▶ [Entries provided]:
----------------
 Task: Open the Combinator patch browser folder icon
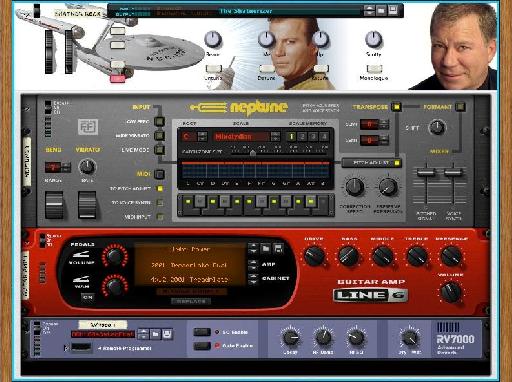coord(381,11)
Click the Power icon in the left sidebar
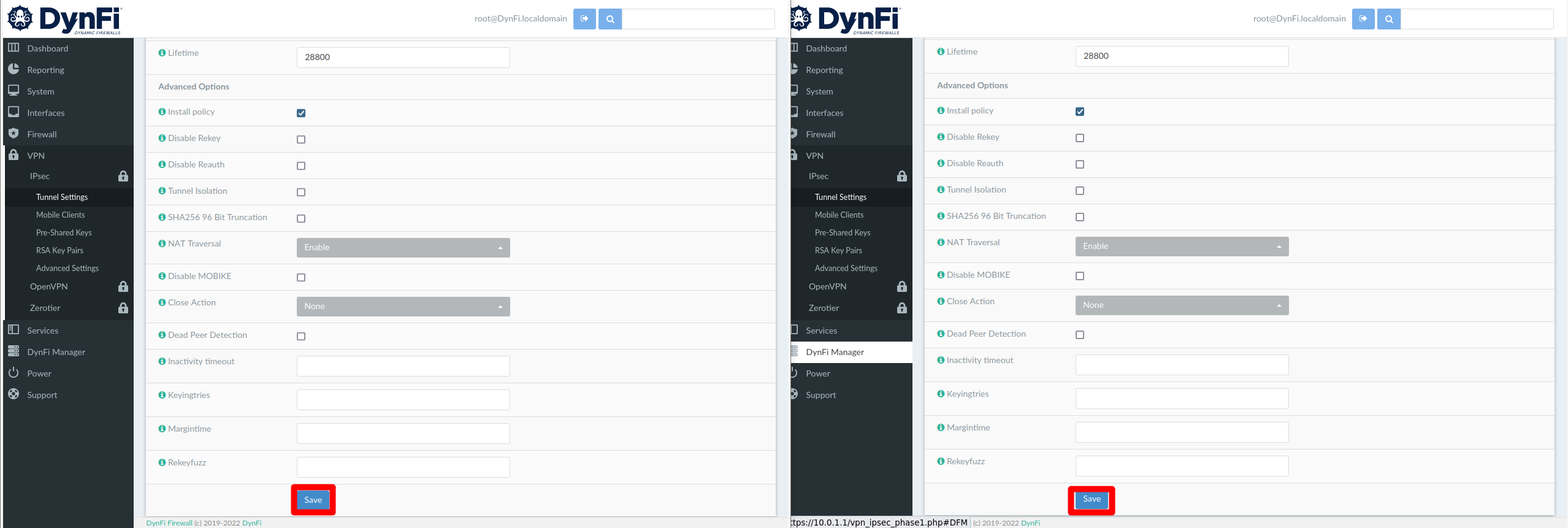 coord(13,373)
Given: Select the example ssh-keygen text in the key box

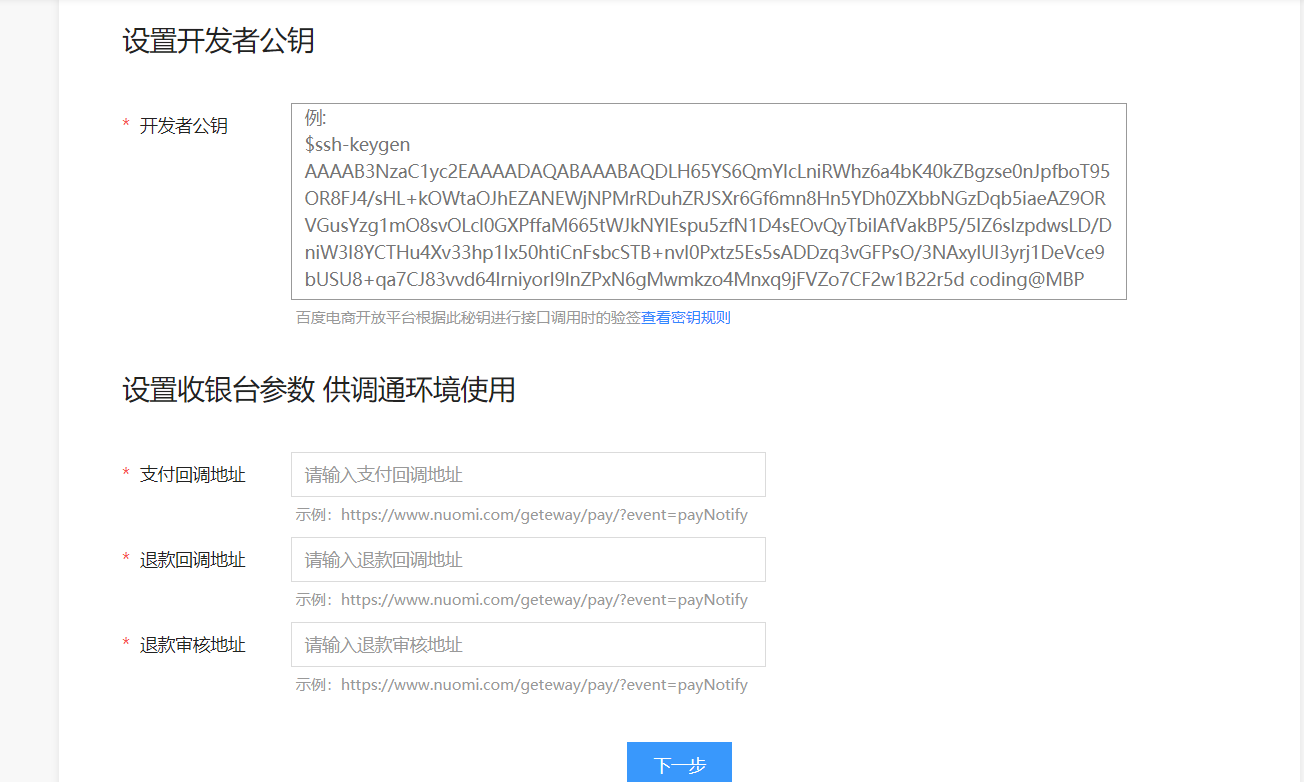Looking at the screenshot, I should click(x=357, y=144).
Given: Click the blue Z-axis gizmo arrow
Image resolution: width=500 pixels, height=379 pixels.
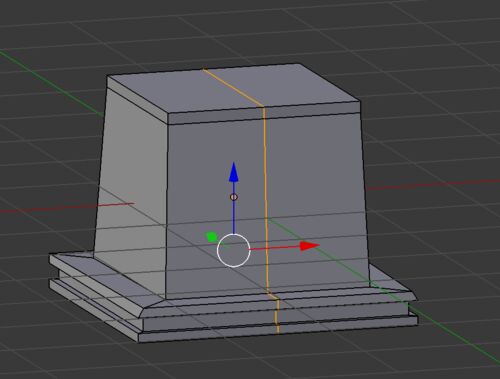Looking at the screenshot, I should click(234, 173).
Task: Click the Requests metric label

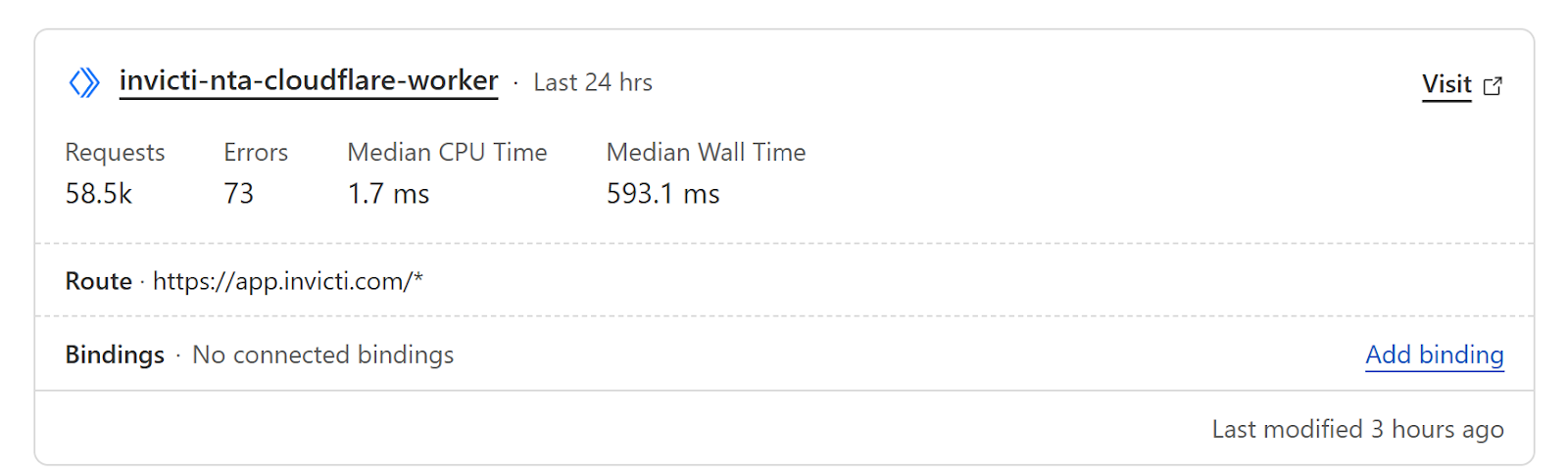Action: [115, 153]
----------------
▶ [Work instruction]:
The lines from the top of the data above through the one holding "Given: Click the blue Z-axis gizmo arrow" are to be repeated exactly, and only those, with no pictures.

▶ [Answer to this exercise]:
 Task: Open the Combinator patch browser folder icon
coord(381,11)
Click the Power icon in the left sidebar
 coord(13,373)
Given: Select the example ssh-keygen text in the key box

Looking at the screenshot, I should click(x=357, y=144).
Given: Click the blue Z-axis gizmo arrow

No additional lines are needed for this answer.